= Anselm of Liège =

Belgium historian (1008–c.1056)

Anselm of Liège (1008 – c. 1056) was a chronicler of the eleventh century of the Prince-Bishopric of Liège.

==Biography==
He was educated at the episcopal school of Liège, and became canon and dean of the cathedral, where he enjoyed the friendship of the bishop of Liège, Wazo. His chronicle, regarded as one of the best of the period, both for literary merit and for historical value, is known as the Gesta Episcoporum Tungrensium, Trajectensium, et Leodiensium, and is a continuation of the earlier work by Heriger of Lobbes (d. 1007) that dealt with the first twenty-seven bishops, from Maternus of Cologne (90) to Remaclus (680). Anselm's work, written at the request of his godmother, the countess Ida, Abbess of St.
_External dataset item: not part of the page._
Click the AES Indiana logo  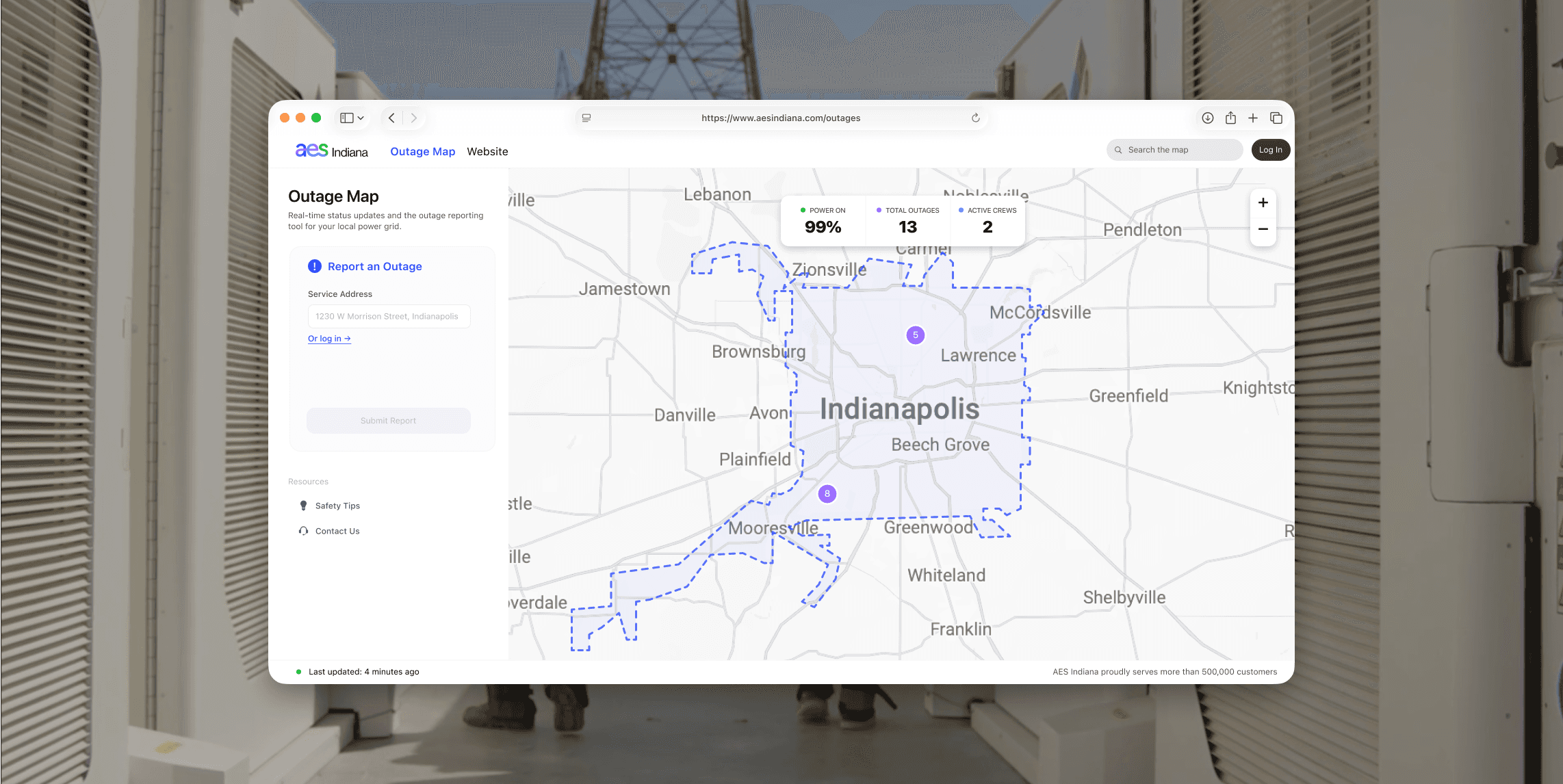point(332,151)
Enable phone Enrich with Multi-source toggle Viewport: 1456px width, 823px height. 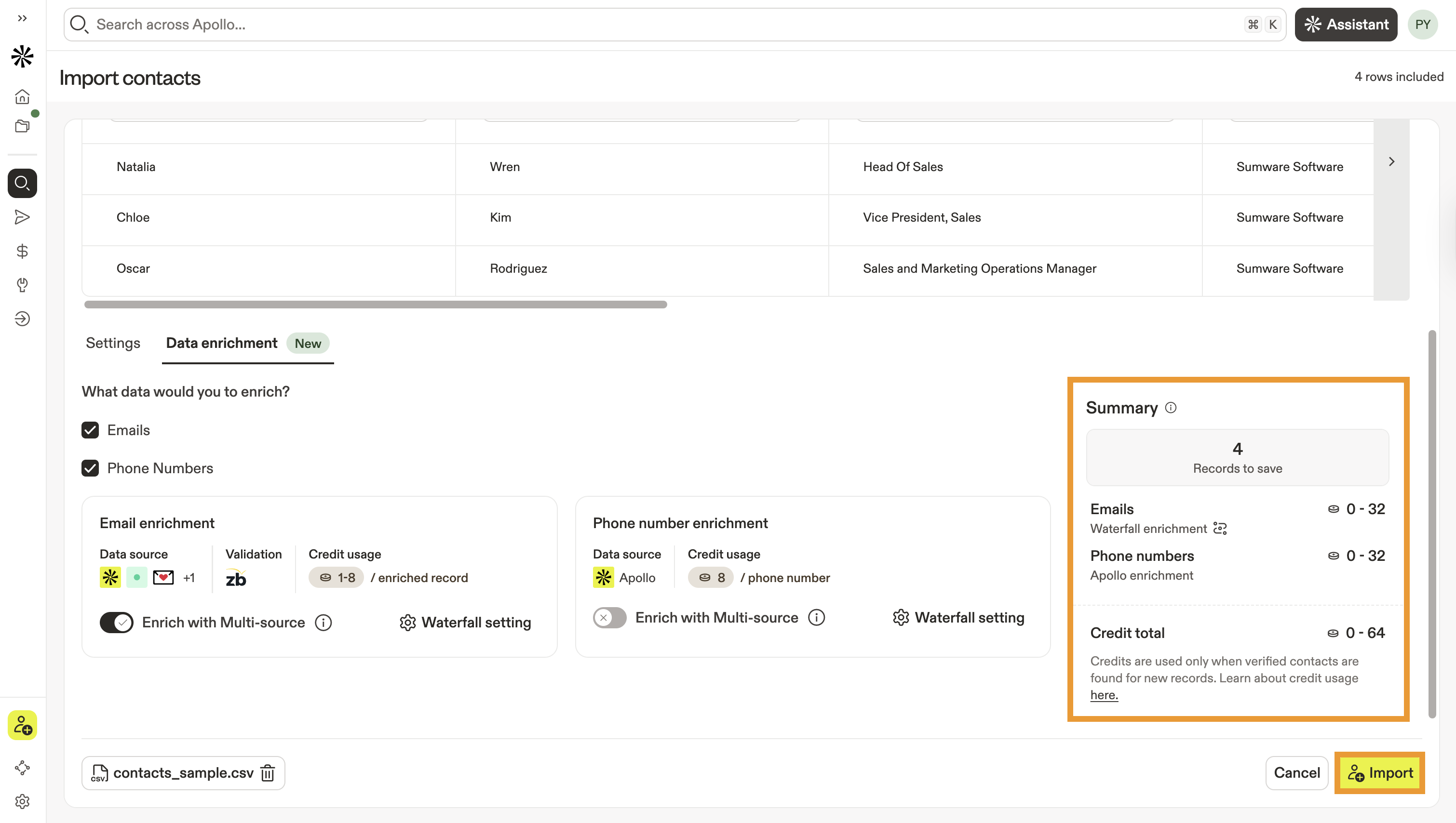tap(609, 618)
Cecilia, Cologne, added the lives of twenty-five more bishops, down to Wazo, of whom he gave a very full and particular account.

The Gesta is to be found in the Monumenta Germaniæ Historica (Scriptores, VII, 161-234; also Scriptores, XIV, 107-120 (1883)). The 1913 Catholic Encyclopedia praises Anselm for his clarity, his "critical intelligence", and his "zeal for church reform".